SEOUL, Aug. 19 (Yonhap) — South Korea’s household credit grew at a faster pace in the second quarter compared to three months earlier amid a sustained rise in banks’ home-backed loans, central bank data showed Wednesday.
Household credit reached a record high of 1,637.3 trillion won (US$1.38 trillion) as of June, up 25.9 trillion won from three months earlier, according to data from the Bank of Korea (BOK).
Household credit refers to credit purchases and loans for households that have been extended by financial institutions, including commercial lenders and mutual savings banks.
The second-quarter tally compared with an 11.1 trillion won on-quarter rise in the first quarter. In the January-March period, household credit grew at the slowest pace in one year amid the virus outbreak.
Household lending extended by banks and other financial institutions reached 1,545.7 trillion won in the April-June period, up 23.9 trillion won from three months earlier.
It marked the largest quarterly gain since the fourth quarter of 2017, when household loans grew by 28.7 trillion won.
The growth of home-backed lending extended by the financial sector slowed from three months earlier, but banks reported a sustained increase in mortgage loans amid rising housing prices, the BOK said.
Mortgage loans rose 14.8 trillion won on-quarter to 873 trillion won in the second quarter, slowing from a 15.3 trillion won increase in the first quarter. But the reading almost doubled from an 8.4 trillion won on-quarter gain the same period of last year.
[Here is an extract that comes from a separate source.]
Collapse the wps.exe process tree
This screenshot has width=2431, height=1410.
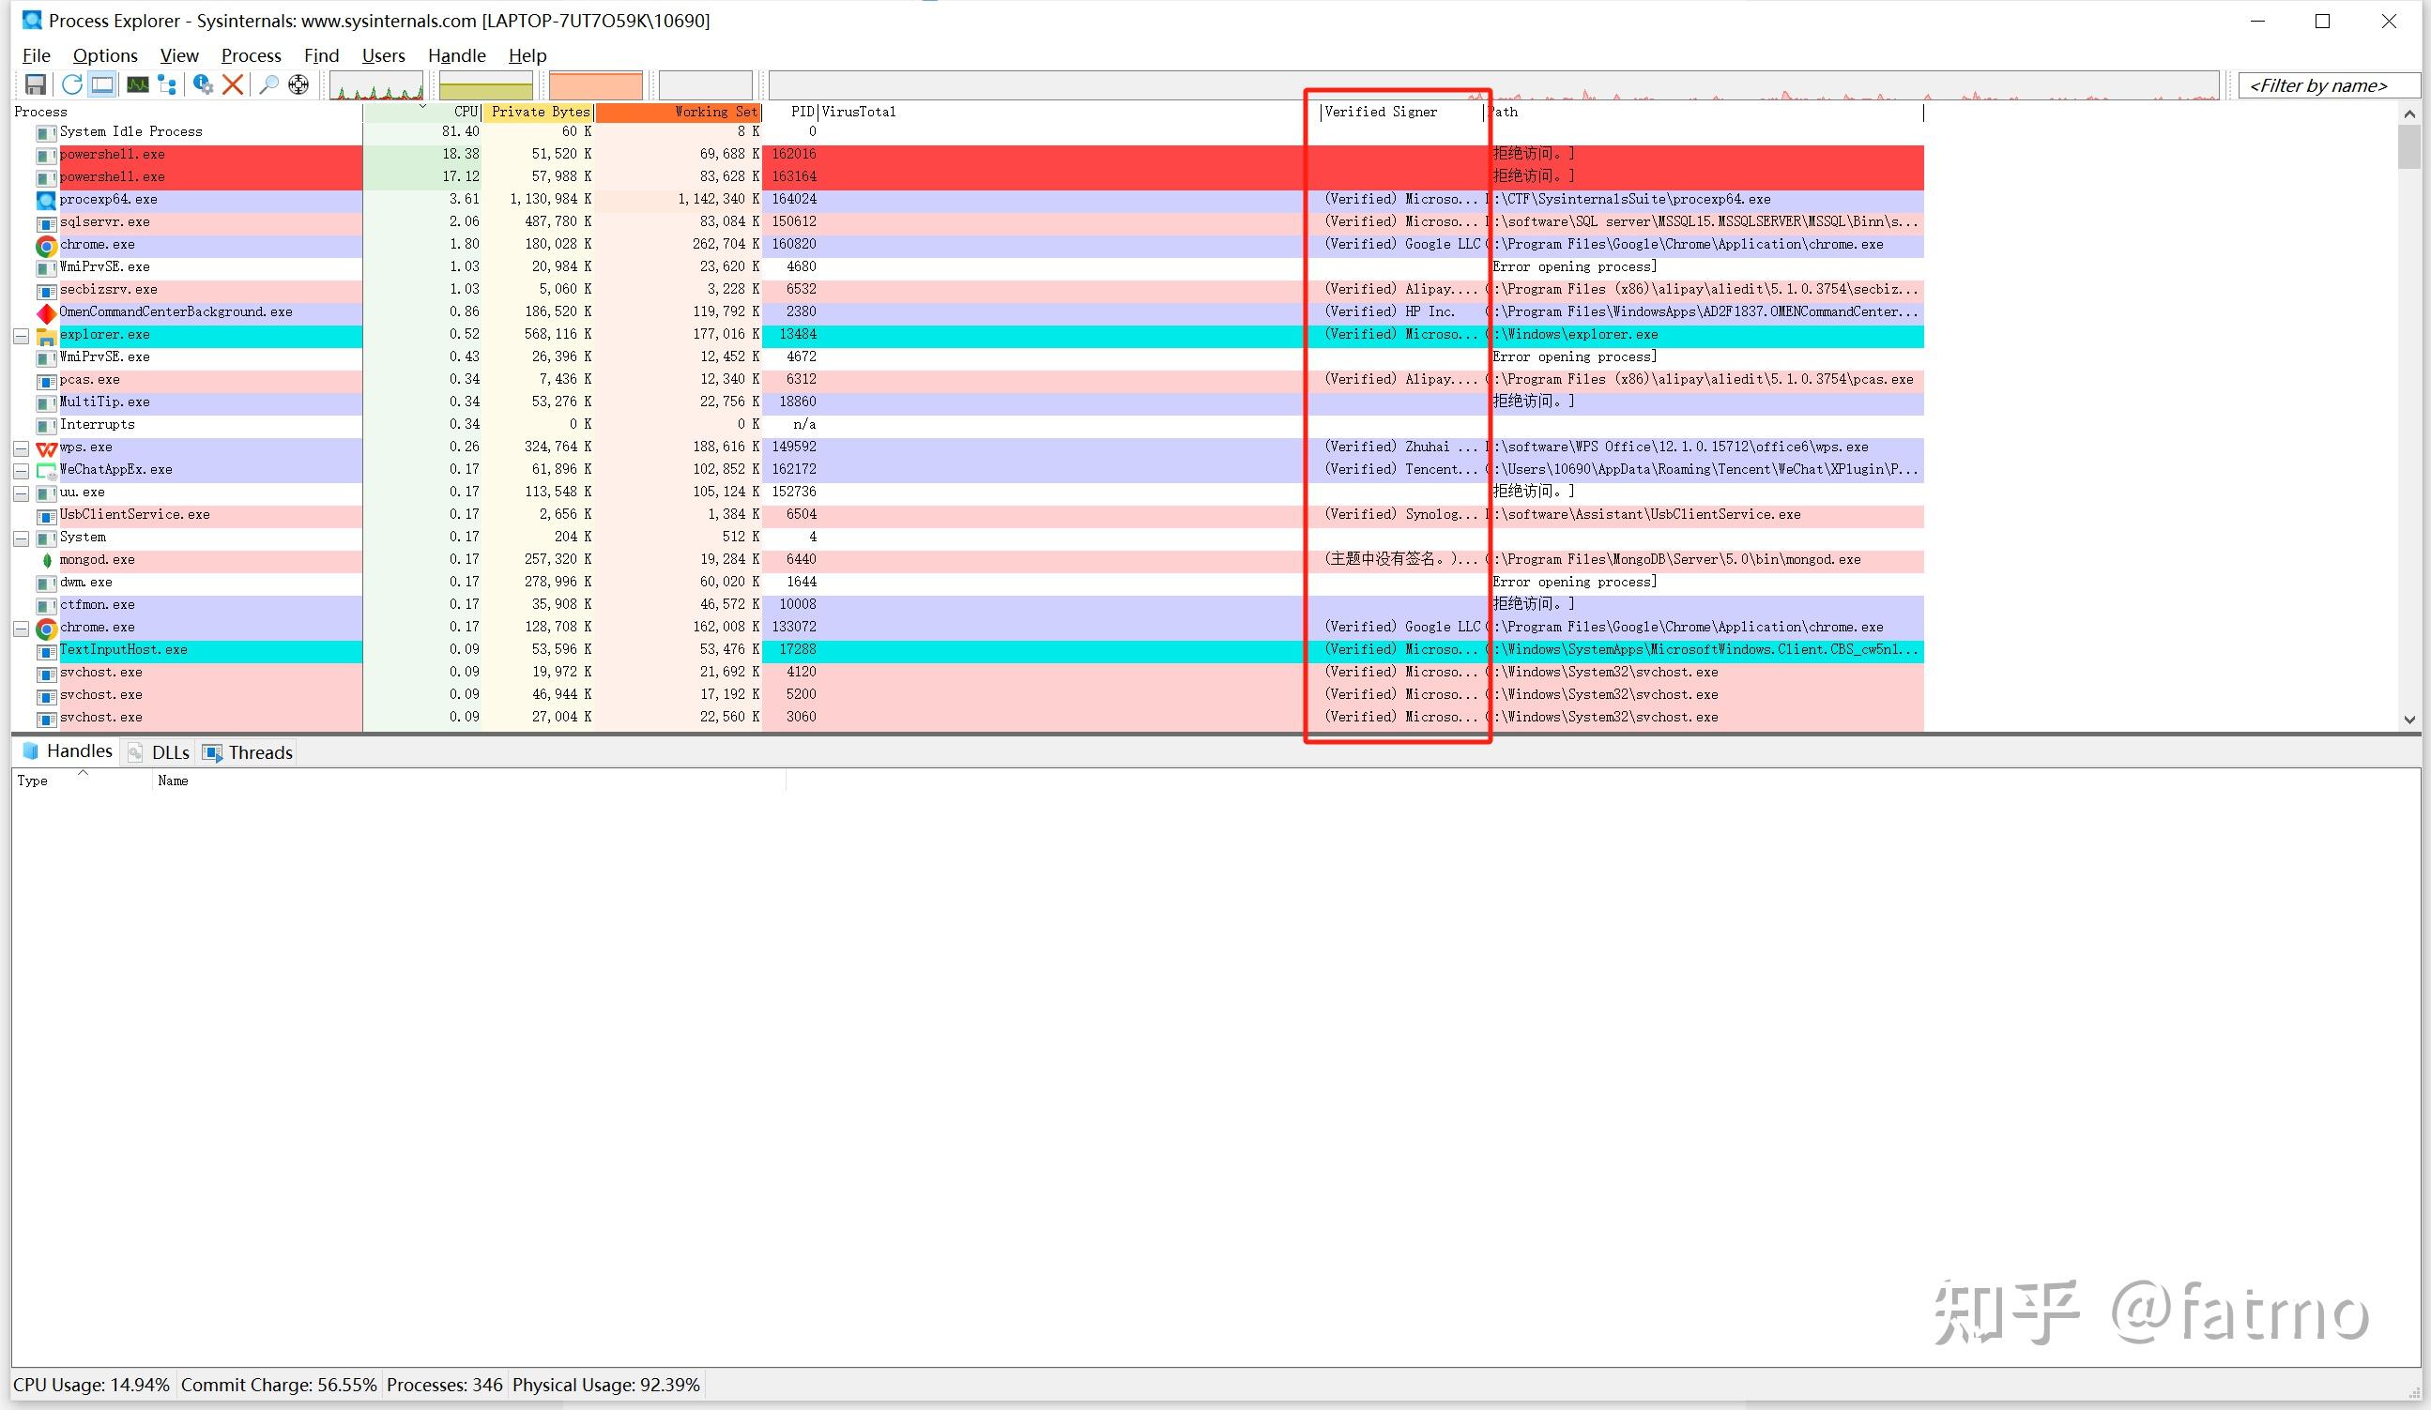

Local banks’ home lending grew 14.4 trillion won on-quarter to 795 trillion won in the second quarter, compared with a 12.9 trillion won increase three months ago.
In the second quarter, loan demand to buy stocks also rose in line with the country’s bull stock market. Despite the virus outbreak, Seoul’s stock market gained ground amid ample liquidity sparked by a long-streak of low rates.
Credit purchases stood at 91.6 trillion won as of end-June, up 2 trillion won from three months earlier, the BOK said. In the first quarter, credit purchase declined 6.1 trillion won.
Korea’s household debt has been repeatedly cited as the main drag on Asia’s fourth-largest economy, as households’ high indebtedness is feared to curb domestic demand and thus crimp economic growth.